Another fact that investors need to remember is that although the stock indices fall sharply during such crises, they tend to go up faster during the turnaround. Pankaj Pandey, head of research, ICICI Direct, explains, “Historically, market recovery is usually sharp and quick, and precedes the economic growth rebound. Therefore, when the buying opportunity arises, it should be utilised to lap up businesses that have comfortable leverage, strong return ratios and enjoy leadership position.”
Consider, for instance, the financial crisis of 2008. The sub-prime scandal, and the fall of global financial giants like Lehman Brothers in September 2008, led to global madness in the financial markets (including stocks), real estate, commodities, and other assets. The economies of several nations, including the US, seemed decimated. Experts talked about the coming of the Second Great Depression. During the first in the 1930s, stock markets and national economies did not recover for a decade.
However, after September 2008, in an unexpected fashion, stock markets across the globe recovered over the next four months. Since then, most markets, including the Indian one, saw a frenzied, unstoppable, and sustained bull runs, despite few hiccups. The coronavirus disrupted it, and led to massive confusion and chaos among the investors. So, the same turnaround may happen this time. And investors need to be prepared for it.

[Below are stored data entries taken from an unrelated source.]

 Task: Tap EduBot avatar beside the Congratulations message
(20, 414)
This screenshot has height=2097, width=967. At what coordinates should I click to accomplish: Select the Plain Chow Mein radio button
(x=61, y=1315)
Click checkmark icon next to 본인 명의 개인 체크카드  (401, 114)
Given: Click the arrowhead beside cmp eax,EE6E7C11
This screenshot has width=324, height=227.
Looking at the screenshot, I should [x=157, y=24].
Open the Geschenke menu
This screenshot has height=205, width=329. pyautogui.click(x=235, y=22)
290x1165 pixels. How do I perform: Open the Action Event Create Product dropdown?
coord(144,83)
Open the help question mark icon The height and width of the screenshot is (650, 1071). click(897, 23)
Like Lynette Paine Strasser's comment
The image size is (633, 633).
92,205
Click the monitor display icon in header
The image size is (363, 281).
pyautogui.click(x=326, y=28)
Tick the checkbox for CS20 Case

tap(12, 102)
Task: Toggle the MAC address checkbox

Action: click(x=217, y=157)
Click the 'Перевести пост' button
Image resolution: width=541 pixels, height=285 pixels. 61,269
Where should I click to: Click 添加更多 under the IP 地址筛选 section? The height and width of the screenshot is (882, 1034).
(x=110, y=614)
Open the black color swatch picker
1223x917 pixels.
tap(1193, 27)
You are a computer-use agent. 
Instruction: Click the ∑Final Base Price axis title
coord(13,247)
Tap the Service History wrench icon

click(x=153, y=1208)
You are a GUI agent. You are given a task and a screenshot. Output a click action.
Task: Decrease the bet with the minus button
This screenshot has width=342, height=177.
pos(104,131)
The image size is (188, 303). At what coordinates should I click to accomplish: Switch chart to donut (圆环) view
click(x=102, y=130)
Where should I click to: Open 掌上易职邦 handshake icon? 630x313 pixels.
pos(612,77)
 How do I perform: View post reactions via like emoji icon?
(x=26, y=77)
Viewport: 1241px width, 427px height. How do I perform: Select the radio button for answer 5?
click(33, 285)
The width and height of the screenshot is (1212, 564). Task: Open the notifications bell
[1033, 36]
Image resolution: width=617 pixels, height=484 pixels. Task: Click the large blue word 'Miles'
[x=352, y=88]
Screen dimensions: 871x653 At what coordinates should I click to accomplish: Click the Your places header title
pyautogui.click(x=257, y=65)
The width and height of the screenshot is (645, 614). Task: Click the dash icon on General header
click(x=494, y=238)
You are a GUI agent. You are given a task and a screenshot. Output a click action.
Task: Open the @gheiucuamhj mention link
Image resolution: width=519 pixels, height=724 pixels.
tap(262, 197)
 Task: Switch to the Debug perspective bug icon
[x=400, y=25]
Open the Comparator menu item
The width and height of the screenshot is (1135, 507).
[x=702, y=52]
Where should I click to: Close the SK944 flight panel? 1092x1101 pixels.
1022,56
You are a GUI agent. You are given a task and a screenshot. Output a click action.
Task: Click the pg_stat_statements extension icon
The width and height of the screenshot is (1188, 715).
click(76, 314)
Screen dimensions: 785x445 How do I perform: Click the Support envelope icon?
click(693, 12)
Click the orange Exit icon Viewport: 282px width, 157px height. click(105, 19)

There is a difference, though. The 2008 crisis was system-driven, i.e. it was caused by the faults within. The regulators, central banks, and policy- makers had to react with speed to correct it. While it took months for the stocks to recover, nations took years to fix their economies. In 2020, the crisis is an external one. After a slow start, the stakeholders have come together to pro-actively contain the spread of the virus. Like 12 years ago, the market may turn northwards within 1-3 quarters. The economies may take more time.